>> BEGIN SUPPLIED PASSAGE

It was one of the great sporting moments. Steve Davis, 52-year-old has-been, face ghostly white, giant bags under his eyes, had to pot four balls to beat the world champion John Higgins. The green left him with a tricky brown. He winced as if he was about to throw-up. Then he did something Davis has never done. He took a chance, and doubled the brown. It went in. Then he did another thing he's never done before. He broke into an involuntary skip – more a spasm, really. He kept his nerve and potted the blue and pink. And then he fell to his knees, looked up to the crowd and repeatedly patted his head in disbelief. The six-times world champion was in the quarter-finals for the first time in 20 years. His eyes were teary, his voice croaky, and he was in pieces.

He got smashed in the next round by eventual champion Neil Robertson, but that didn't matter. It was still the highlight of the tournament. Then a week later, at the start of the final, came the lowlight. This time it involved Davis the commentator: he had to tell the world that Higgins, the man he had so dramatically beaten, had been caught in frame-fixing allegations. It was snooker's darkest day, Davis said.

Five days on we meet in the new snooker headquarters in Essex, which also doubles up as the headquarters for the Professional Darts Corporation, golf's EuroPro Tour and boxing's Matchroom Sport. This is where the sports promoter Barry Hearn runs his empire – a great Georgian mansion which used to be Hearn's house – and from where the new chairman of world snooker had been planning to polish up a sport that had long lost its sheen. Davis is sitting at a table drinking tea and eating toast, watching the election results coming in. He used to be a Tory but says he "can't stand the lot of them now".

He looks pasty again – but this time it's illness, not tension. He spent most of yesterday sleeping or throwing up, he says. Now he's on the road to recovery. Munch, munch, much.

Hearn isn't here today, and we retire to his office. It's crammed with sporting paraphernalia – framed photos of celebrating Orient fans, Muhammad Ali's signed shorts and a fabulous group shot of eight tuxedoed snooker sex bombs, with a youthful Hearn and an even more youthful Davis at its centre.

>> END SUPPLIED PASSAGE

• _TASK INSTRUCTIONS_
Repeat word for word the part of the Steve Davis article starting at "Hearn isn't here" and ending at "at its centre.".

>> BEGIN COLLECTED MATERIAL

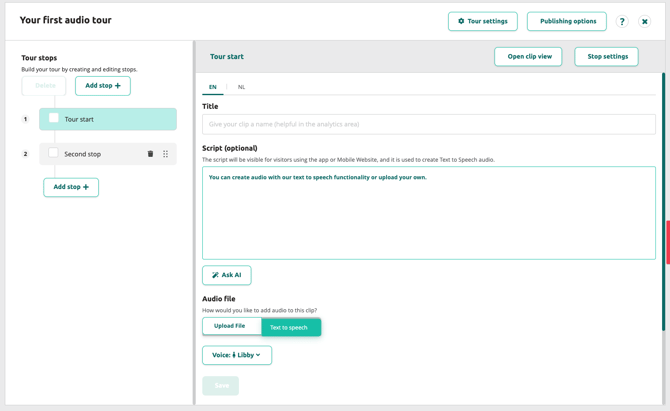Close the audio tour editor
The height and width of the screenshot is (411, 670).
pos(645,21)
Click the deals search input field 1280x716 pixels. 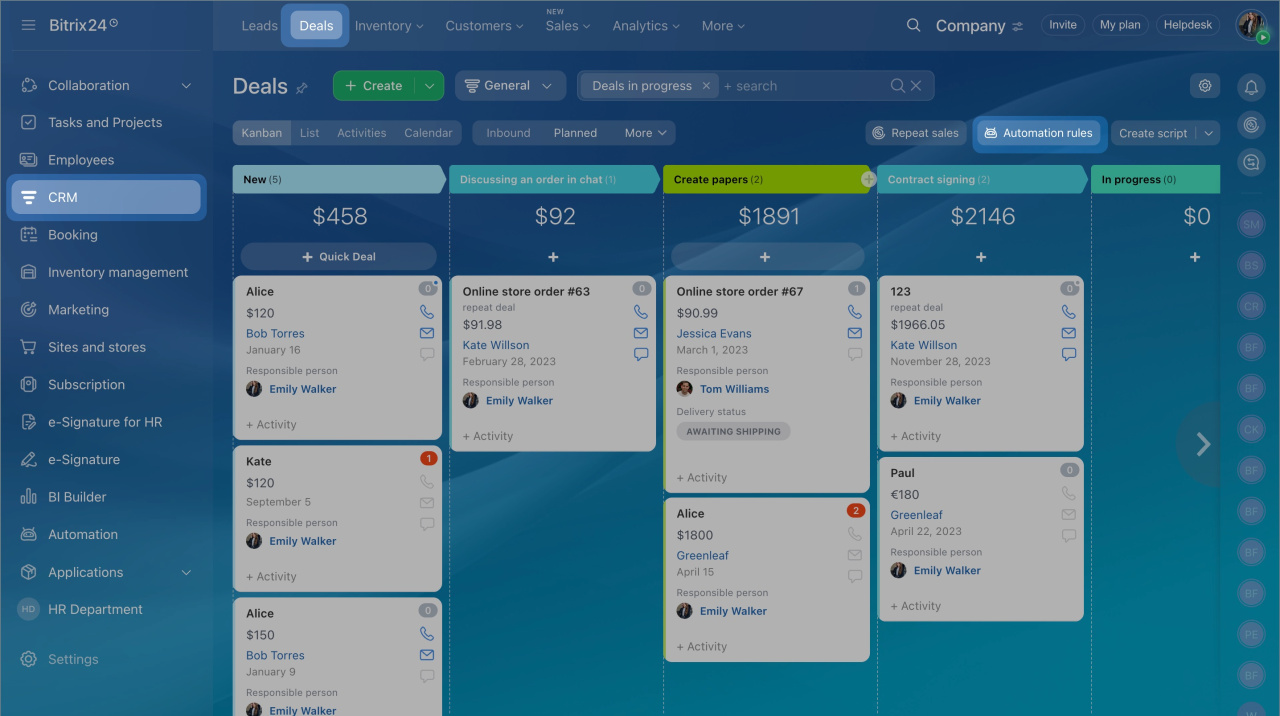click(800, 86)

>> END COLLECTED MATERIAL

• _RESULT OF THIS EXERCISE_
Hearn isn't here today, and we retire to his office. It's crammed with sporting paraphernalia – framed photos of celebrating Orient fans, Muhammad Ali's signed shorts and a fabulous group shot of eight tuxedoed snooker sex bombs, with a youthful Hearn and an even more youthful Davis at its centre.